Koufax is enthused by the Dodgers' good mix of experience and youth. He was as excited as anyone by what he saw last year in rookie outfielder Yasiel Puig.

"It was crazy," Koufax said. "It was just fun to watch. This was exciting because the team was struggling. He came up and kind of ignited what eventually happened. It looked like in May that they were going to be having a really dismal year. He and a couple of other things turned it around."

Puig's confidence and aggressiveness sometimes led to mistakes in the field and on the base paths.

"He's so physically talented," he said. "Everybody makes the comparison to Bo Jackson. The Cardinals had a guy who played football and baseball, Brian Jordan. These guys are so strong and so fast. Big, strong and fast. A combination you don't always see."

"If the showmanship doesn't involve a bad decision, it's fine. People love it. You have a great arm, you want to show it off. But I'd like to see him throw it to the right place all the time," Koufax said.

The 23-year-old Cuban hit .319 with 19 home runs and 42 RBIs in 104 games.

"He's young. The biggest thing is he's not played against competition as good as he is. So you're always able to have your physical ability make up for whatever else you do. He's learning. I'm sure it's going to happen. He has too much talent," Koufax said.

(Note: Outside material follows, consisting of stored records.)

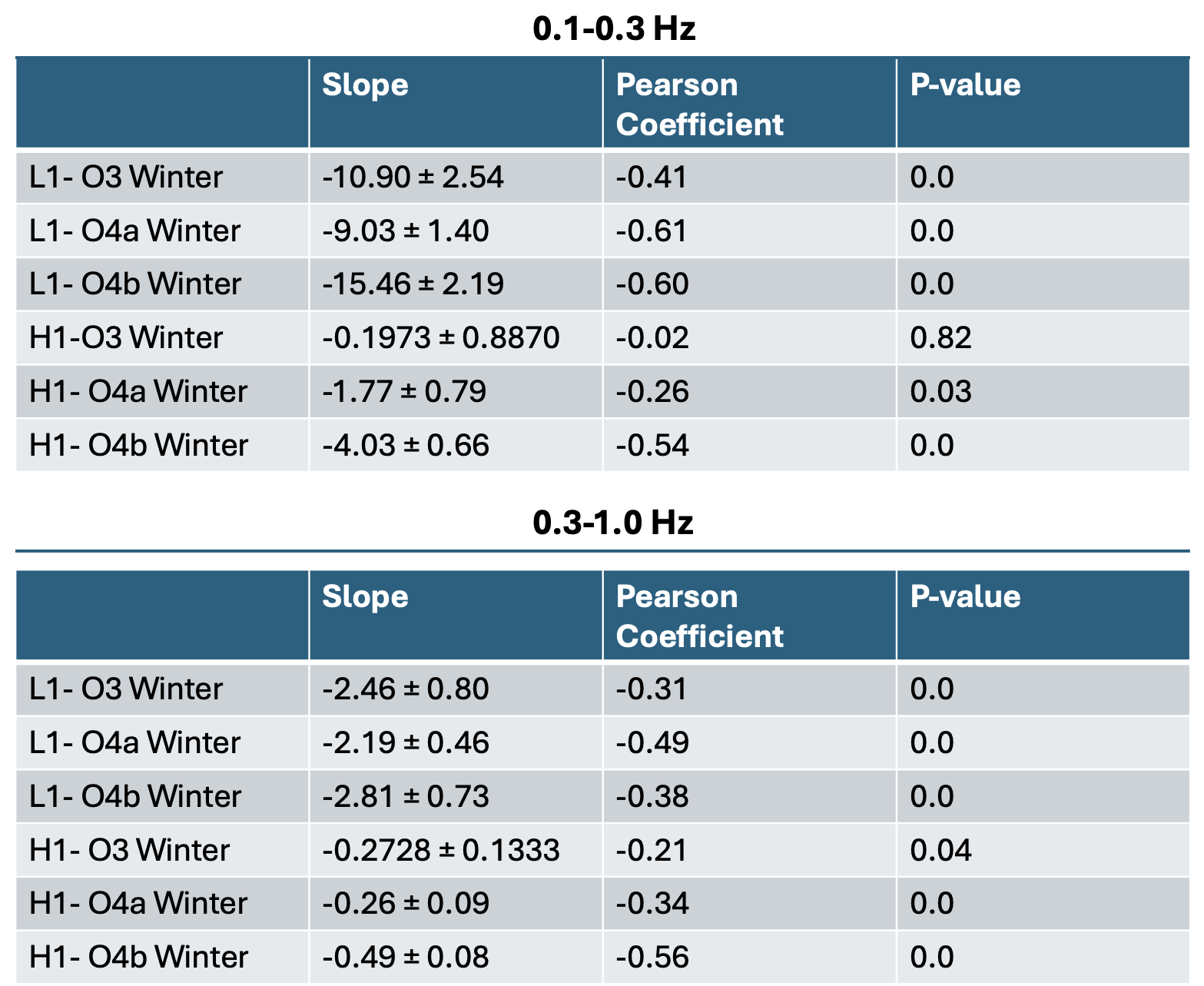Select Slope header in the 0.1-0.3 Hz table
Image resolution: width=1204 pixels, height=986 pixels.
pos(365,85)
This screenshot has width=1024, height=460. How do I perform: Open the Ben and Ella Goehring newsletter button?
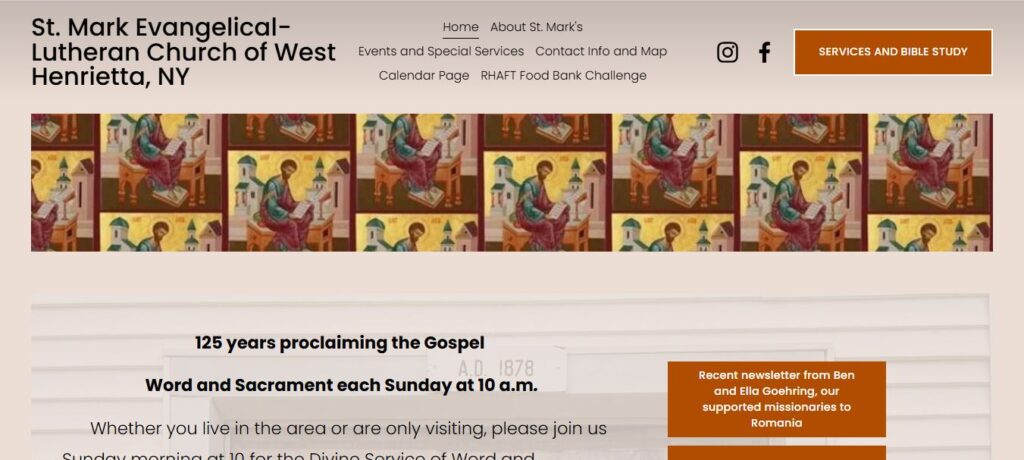pyautogui.click(x=776, y=399)
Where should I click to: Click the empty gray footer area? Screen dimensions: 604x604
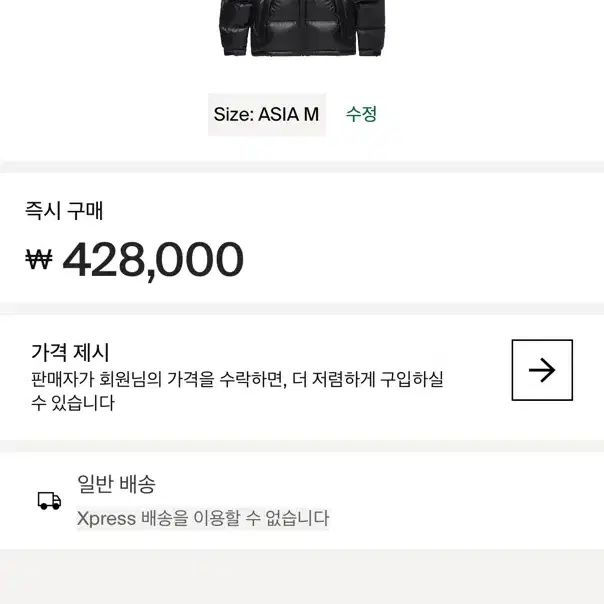(302, 577)
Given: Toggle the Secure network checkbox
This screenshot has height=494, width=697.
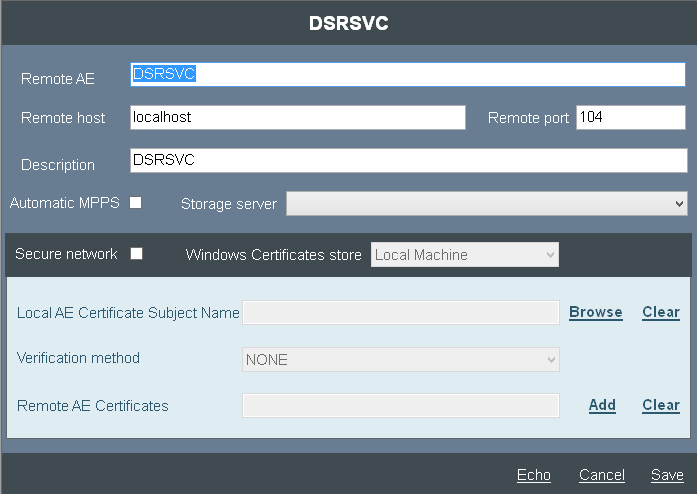Looking at the screenshot, I should tap(136, 254).
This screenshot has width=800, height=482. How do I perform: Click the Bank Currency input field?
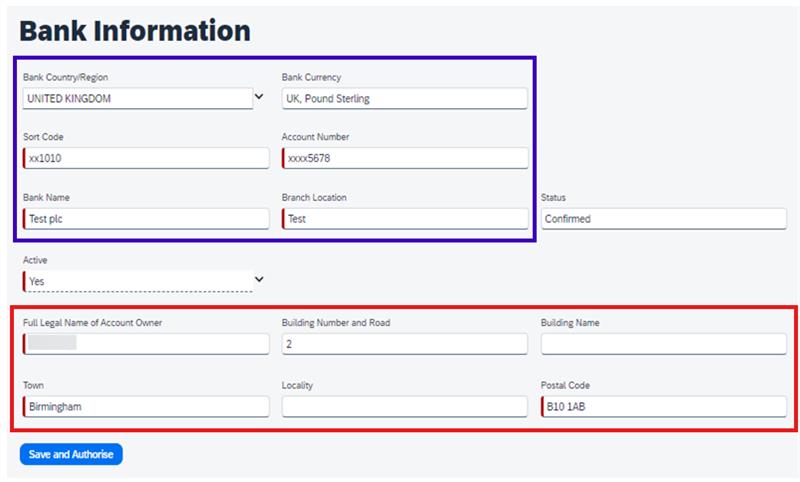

Dodger left-hander Clayton Kershaw, a two-time Cy Young Award winner, has been compared to Koufax. But Koufax, a three-time Cy Young Award winner, is uncomfortable with that link between the left-handed aces.

Koufax introduced Kershaw in January at a dinner in New York where the Dodgers' young star accepted the 2013 Cy Young, his second in three years.

"When I was introduced, they said I was going to introduce my protege," Koufax said. "So I wanted to start off by saying he's not my protege. He's his own man."

Koufax foresees Kershaw as an even better pitcher in the coming years. Kershaw turns 26 on March 19.

Dodgers manager Don Mattingly said he will monitor Kershaw's workload this season in an attempt to get him some rest whenever possible. In 2013, Kershaw threw a career-high 259 innings.

"At 25, you don't have to adjust," Koufax said. "Talk to me when he's 35. He just has to keep doing what he's done. Every year, he's gotten better. So if he keeps getting better, the sky is the limit. He's a great pitcher. He's special."

Koufax also is hopeful that Josh Beckett can come back from midseason surgery. Beckett, who is trying to regain the fifth spot in the starting rotation, had rib and muscle tissue removed last July to alleviate pressure on a nerve that was causing numbness in his right hand.

"I thought Josh was going to have a great year last year," he said. "I think he really wants to have great year this season. If he's healthy, I don't see a reason why he can't."